§ **ABOUT THIS TASK**: Every single entry that follows is to be retyped exactly.

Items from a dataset
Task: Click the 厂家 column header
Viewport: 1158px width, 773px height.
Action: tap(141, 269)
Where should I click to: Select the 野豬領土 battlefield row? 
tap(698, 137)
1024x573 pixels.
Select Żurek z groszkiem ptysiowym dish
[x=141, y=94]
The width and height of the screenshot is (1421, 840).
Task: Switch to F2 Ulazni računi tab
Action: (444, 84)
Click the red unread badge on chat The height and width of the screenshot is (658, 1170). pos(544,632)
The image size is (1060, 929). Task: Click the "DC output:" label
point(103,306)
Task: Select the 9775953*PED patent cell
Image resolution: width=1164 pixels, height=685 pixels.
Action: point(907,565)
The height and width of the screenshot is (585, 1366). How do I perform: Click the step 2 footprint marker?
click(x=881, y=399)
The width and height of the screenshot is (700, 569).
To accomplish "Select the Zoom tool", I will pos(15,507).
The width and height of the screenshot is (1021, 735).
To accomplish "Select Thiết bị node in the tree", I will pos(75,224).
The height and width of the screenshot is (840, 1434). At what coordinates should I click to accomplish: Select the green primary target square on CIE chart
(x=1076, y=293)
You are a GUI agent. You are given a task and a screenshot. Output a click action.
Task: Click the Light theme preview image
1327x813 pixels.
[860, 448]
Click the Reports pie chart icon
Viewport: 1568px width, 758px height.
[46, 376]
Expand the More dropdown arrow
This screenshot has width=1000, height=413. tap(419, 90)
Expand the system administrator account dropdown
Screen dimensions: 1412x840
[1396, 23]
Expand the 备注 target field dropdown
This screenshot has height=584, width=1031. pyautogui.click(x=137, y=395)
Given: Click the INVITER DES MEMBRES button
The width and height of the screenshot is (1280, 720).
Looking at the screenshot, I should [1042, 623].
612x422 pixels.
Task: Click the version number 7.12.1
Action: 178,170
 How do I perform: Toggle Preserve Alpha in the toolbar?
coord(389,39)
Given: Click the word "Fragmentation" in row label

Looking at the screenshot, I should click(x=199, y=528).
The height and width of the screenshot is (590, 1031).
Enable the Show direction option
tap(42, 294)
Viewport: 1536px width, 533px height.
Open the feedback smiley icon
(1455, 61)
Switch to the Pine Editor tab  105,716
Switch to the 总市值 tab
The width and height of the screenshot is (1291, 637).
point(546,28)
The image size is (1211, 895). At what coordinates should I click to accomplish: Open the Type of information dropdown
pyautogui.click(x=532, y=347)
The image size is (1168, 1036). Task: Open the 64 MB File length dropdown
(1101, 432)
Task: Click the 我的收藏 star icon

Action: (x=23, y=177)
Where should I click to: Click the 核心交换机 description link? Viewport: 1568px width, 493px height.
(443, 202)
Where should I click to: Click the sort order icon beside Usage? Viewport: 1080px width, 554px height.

§ **REPLY**:
Task: Click the 厂家 column header
Viewport: 1158px width, 773px height.
Action: tap(141, 269)
Where should I click to: Select the 野豬領土 battlefield row? 
tap(698, 137)
1024x573 pixels.
Select Żurek z groszkiem ptysiowym dish
[x=141, y=94]
The width and height of the screenshot is (1421, 840).
Task: Switch to F2 Ulazni računi tab
Action: (444, 84)
Click the red unread badge on chat The height and width of the screenshot is (658, 1170). pos(544,632)
The image size is (1060, 929). Task: Click the "DC output:" label
point(103,306)
Task: Select the 9775953*PED patent cell
Image resolution: width=1164 pixels, height=685 pixels.
Action: point(907,565)
The height and width of the screenshot is (585, 1366). How do I perform: Click the step 2 footprint marker?
click(x=881, y=399)
The width and height of the screenshot is (700, 569).
To accomplish "Select the Zoom tool", I will pos(15,507).
The width and height of the screenshot is (1021, 735).
To accomplish "Select Thiết bị node in the tree", I will pos(75,224).
The height and width of the screenshot is (840, 1434). At what coordinates should I click to accomplish: Select the green primary target square on CIE chart
(x=1076, y=293)
You are a GUI agent. You are given a task and a screenshot. Output a click action.
Task: Click the Light theme preview image
1327x813 pixels.
[860, 448]
Click the Reports pie chart icon
Viewport: 1568px width, 758px height.
[46, 376]
Expand the More dropdown arrow
This screenshot has width=1000, height=413. tap(419, 90)
Expand the system administrator account dropdown
Screen dimensions: 1412x840
[1396, 23]
Expand the 备注 target field dropdown
This screenshot has height=584, width=1031. pyautogui.click(x=137, y=395)
Given: Click the INVITER DES MEMBRES button
The width and height of the screenshot is (1280, 720).
Looking at the screenshot, I should [1042, 623].
612x422 pixels.
Task: Click the version number 7.12.1
Action: 178,170
 How do I perform: Toggle Preserve Alpha in the toolbar?
coord(389,39)
Given: Click the word "Fragmentation" in row label

Looking at the screenshot, I should click(x=199, y=528).
The height and width of the screenshot is (590, 1031).
Enable the Show direction option
tap(42, 294)
Viewport: 1536px width, 533px height.
Open the feedback smiley icon
(1455, 61)
Switch to the Pine Editor tab  105,716
Switch to the 总市值 tab
The width and height of the screenshot is (1291, 637).
point(546,28)
The image size is (1211, 895). At what coordinates should I click to accomplish: Open the Type of information dropdown
pyautogui.click(x=532, y=347)
The image size is (1168, 1036). Task: Open the 64 MB File length dropdown
(1101, 432)
Task: Click the 我的收藏 star icon

Action: (x=23, y=177)
Where should I click to: Click the 核心交换机 description link? Viewport: 1568px width, 493px height.
(443, 202)
Where should I click to: Click the sort order icon beside Usage? Viewport: 1080px width, 554px height.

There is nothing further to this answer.